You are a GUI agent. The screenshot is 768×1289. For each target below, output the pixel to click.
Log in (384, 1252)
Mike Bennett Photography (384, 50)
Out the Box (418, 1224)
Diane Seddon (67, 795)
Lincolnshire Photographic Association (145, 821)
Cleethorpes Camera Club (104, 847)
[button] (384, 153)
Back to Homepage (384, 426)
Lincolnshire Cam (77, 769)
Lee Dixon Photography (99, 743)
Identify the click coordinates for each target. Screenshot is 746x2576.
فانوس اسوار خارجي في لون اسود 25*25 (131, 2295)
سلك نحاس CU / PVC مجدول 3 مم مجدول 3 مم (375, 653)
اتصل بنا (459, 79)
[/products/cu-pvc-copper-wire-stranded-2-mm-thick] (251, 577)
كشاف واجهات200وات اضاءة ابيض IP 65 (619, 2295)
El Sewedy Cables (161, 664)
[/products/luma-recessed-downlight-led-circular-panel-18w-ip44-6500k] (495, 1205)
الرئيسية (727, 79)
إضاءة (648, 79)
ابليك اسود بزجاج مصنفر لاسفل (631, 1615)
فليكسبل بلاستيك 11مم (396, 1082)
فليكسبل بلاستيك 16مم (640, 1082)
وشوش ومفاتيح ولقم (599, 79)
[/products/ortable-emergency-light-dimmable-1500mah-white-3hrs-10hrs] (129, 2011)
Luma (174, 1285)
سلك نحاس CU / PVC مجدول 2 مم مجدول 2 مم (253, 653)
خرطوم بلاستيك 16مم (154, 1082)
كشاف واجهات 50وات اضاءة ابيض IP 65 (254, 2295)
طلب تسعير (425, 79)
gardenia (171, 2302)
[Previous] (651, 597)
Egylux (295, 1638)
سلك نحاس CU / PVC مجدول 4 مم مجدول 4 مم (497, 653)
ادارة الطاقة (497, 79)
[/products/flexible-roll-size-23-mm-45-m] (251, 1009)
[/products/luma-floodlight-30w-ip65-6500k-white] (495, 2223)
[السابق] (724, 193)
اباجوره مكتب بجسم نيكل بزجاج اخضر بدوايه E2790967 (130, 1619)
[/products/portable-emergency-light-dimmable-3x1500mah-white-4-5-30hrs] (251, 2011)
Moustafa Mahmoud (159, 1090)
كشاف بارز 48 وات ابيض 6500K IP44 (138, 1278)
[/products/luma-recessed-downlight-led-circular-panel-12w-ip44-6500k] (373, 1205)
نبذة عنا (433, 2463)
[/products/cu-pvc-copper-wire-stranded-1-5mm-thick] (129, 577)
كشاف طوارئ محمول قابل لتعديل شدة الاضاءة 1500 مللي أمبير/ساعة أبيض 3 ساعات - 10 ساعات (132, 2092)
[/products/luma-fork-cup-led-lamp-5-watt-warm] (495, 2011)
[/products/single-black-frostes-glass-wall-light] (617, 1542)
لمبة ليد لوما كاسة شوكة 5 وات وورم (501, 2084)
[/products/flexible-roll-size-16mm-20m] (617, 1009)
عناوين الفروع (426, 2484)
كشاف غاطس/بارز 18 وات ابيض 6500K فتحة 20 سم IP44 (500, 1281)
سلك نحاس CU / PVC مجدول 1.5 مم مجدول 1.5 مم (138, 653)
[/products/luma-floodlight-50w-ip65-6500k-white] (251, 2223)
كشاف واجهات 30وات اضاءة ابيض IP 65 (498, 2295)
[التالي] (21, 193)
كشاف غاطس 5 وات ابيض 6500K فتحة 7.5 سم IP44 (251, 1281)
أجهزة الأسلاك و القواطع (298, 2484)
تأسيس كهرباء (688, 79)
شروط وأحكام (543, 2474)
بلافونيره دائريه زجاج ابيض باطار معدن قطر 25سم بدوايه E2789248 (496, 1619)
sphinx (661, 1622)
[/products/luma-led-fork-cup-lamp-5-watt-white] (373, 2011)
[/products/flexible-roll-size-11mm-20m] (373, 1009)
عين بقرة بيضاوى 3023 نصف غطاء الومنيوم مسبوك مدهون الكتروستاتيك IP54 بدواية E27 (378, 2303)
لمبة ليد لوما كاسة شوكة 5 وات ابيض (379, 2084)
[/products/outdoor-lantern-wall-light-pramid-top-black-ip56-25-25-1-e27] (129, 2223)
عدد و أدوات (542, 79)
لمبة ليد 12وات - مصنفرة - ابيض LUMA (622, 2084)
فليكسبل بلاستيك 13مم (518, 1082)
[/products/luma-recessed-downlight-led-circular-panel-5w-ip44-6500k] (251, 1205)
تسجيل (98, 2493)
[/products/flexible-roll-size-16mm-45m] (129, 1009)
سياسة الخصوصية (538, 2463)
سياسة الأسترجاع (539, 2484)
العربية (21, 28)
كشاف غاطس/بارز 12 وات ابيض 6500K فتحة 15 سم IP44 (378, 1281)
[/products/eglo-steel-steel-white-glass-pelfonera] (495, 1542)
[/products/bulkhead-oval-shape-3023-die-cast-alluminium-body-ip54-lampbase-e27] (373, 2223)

:::::

Give back exactly the lines above, from the line containing "Lincolnshire Photographic Association" through the line containing "El Sewedy Cables (161, 664)", with both end lines and nothing more.

Lincolnshire Photographic Association (145, 821)
Cleethorpes Camera Club (104, 847)
[button] (384, 153)
Back to Homepage (384, 426)
Lincolnshire Cam (77, 769)
Lee Dixon Photography (99, 743)
Identify the click coordinates for each target. Screenshot is 746x2576.
فانوس اسوار خارجي في لون اسود 25*25 (131, 2295)
سلك نحاس CU / PVC مجدول 3 مم مجدول 3 مم (375, 653)
اتصل بنا (459, 79)
[/products/cu-pvc-copper-wire-stranded-2-mm-thick] (251, 577)
كشاف واجهات200وات اضاءة ابيض IP 65 (619, 2295)
El Sewedy Cables (161, 664)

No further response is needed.